The above mode of operation defines the Midget Ganglion Cell. It oscillates at a nominal frequency (nominal pulse spacing) under quiescent conditions and changes frequency of oscillation in response to a bipolar electrical input signal. Cells of this type are used to transmit the chrominance, polarization, and appearance information of the visual system.

The pulse regenerator circuit--the Node of Ranvier

If the circuit of frame D is modified only slightly, it becomes that used in the Node of Ranvier. These Nodes occur in both the extended axons of Ganglion Cells and in the axons of signal projection neurons. In this circuit, the capacitance associated with the emitter to surrounding medium and the capacitance associated with the collector to medium ar more nearly equal in size. This characteristic provides a more powerful and more symmetrical output pulse. The voltage between the emitter and base is always set to prevent oscillation of the circuit except when a stimulus is received at the input. If a brief voltage pulse is received, the circuit is driven into an oscillation that is limited to one pulse. Because of the size of the capacitances present, this pulse is large and powerful. However, the peak of this pulse occurs considerably later in time than the occurrance of the input pulse. This "regeneration delay" is the primary factor in determining the group velocity of the action potentials traveling along a nerve.
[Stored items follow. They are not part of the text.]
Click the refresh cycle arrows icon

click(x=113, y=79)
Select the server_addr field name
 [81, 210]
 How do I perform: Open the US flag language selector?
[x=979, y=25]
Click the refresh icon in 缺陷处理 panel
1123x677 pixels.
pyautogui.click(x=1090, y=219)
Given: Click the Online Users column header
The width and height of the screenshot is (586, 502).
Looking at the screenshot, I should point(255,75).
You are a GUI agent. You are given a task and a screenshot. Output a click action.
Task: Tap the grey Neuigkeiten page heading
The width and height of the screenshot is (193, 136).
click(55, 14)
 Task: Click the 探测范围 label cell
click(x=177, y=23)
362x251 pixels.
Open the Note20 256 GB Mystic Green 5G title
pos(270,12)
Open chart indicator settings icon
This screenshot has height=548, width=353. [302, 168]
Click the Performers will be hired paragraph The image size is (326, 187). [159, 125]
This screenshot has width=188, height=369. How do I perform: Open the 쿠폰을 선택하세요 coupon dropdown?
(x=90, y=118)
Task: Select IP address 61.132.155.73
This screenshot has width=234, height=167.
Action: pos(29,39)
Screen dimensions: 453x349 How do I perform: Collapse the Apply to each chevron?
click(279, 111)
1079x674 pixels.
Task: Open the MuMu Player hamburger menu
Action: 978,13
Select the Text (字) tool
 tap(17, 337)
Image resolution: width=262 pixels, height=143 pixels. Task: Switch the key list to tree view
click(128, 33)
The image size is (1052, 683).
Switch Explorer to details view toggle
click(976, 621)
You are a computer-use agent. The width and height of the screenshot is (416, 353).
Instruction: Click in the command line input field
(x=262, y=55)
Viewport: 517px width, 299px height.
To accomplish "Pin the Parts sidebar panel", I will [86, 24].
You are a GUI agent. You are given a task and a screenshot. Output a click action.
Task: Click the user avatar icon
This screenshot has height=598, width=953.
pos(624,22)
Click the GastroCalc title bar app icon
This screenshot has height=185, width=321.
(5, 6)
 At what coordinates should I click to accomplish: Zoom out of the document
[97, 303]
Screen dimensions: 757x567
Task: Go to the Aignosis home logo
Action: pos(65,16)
Because of the more nearly equal size capacitances in the Node of Ranvier, the output pulse waveform is usually more symmetrical than that of the initial Activa of a Ganglion Cell.

The pulse to analog signal recovery circuit--the Stelllate Cell

The same basic circuit configuration as shown in frame D can be used to recover the information associated with the pulse trains generated by the Ganglion Cells and regenerated by the Nodes of Ranvier. The Stellate Cell is shown in frame F. It most closely resembles the Ganglion Cell of frame D. It has a small capacitance associated with the emitter terminal and a large capacitance associated with the collector terminal.

The Stellate Cell, with its relatively large output capacitance, operates as a charge integrator. Each pulse received at the emitter results in a quantity of charge being placed on the capacitor. This charge can leak off of the capacitor with time through the impedance in the collector circuit. By establishing the proper time constant in the collector circuit, a signal very similar to that used to encode the action pulse stream at the Ganglion Cells can be recovered. By comparing the recovered potential with the ground potential of the medium, a monopolar signal is recovered representative of the original luminance signal. By comparing the recovered signal to a fixed reference, a bipolar signal is recovered that is representative of the original chrominance, polarization or appearance signal. This is the form described by the label G₂ in the figure. Both forms are fully described in the main text.